Augenblicklich scheint Kanzler Schüssel aber ziemlich isoliert zu sein. Außer der eigenen Partei unterstützen ihn gerade einmal die marktliberalen Trommler in den »unabhängigen« Medien. So musste er nun wider Willen einem vom Bundespräsidenten angeregten »Runden Tisch« zustimmen, nachdem sein freiheitlicher Vize, Herbert Haupt, ebenfalls einen solchen verlangte. Tja, man beginnt an neue Bündnisse zu denken, auch an scheinbar undenkbare. Am Wochenende kam es zu einem medial viel beachteten Treffen zwischen SP-Chef Alfred Gusenbauer und Ex-FP-Obmann Jörg Haider, um sich in der Pensionsfrage abzusprechen. Fast könnte man meinen, es entstehe eine breite populistische Front gegen den Neoliberalismus. Was das Taktieren betrifft, herrscht High Noon. Neuwahlen nicht ausgeschlossen.

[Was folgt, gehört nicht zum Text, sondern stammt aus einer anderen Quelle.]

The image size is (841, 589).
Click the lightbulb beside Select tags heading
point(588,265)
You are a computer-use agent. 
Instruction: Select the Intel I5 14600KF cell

Der aktuelle Hauptgegner Wolfgang Schüssels heißt aber Fritz Verzetnitsch. Der ÖGB-Präsident ist alles andere als eine charismatische Figur. Er wirkt eher wie ein guter Onkel und ist ein bedächtiger Sozialdemokrat und Sozialpartner der alten Schule, der am liebsten hinter geschlossenen Türen mit den Spitzen des Wirtschaftsbundes verhandelt und dann mit ihnen vor die Öffentlichkeit tritt, um die Ergebnisse zu verkünden. Will man es negativ ausdrücken, dann fehlt ihm die Eloquenz, positiv könnte man aber auch anmerken, dass er nichts Abgefeimtes oder Zynisches an sich hat. Als größte Schwäche bezeichnet er seine »Gutmütigkeit«. Anlässlich einer Fernsehdebatte schrieb Günther Nenning: »Dem gramgefurchten Gesicht des ÖGB-Präsidenten Verzetnitsch war´s in der Diskussion anzusehen, wie schwer er sich tut. Er weiß schon, dass er der Verlierer ist.«
Im Prinzip haben die Gewerkschaften keine Alternativen zu den herrschenden Sparvorhaben anzubieten, teilen sie doch alle gesellschaftlichen Vorgaben. Nach wie vor sagen sie vorbehaltlos ja zu Markt und Standort, ja zu Verwertung und Wachstum, ja zu Arbeit und Konkurrenz. Da sind sie unerschütterlich, zumindest vernimmt man hier absolut keine neuen Töne. Verzetnitsch vergleicht den Kapitalismus stets mit einer Kuh, die man kräftig füttern müsse, damit man sie ordentlich melken könne. Nur was ist, wenn die Kuh krank ist? Wenn sie auf keine Kur mehr anspricht?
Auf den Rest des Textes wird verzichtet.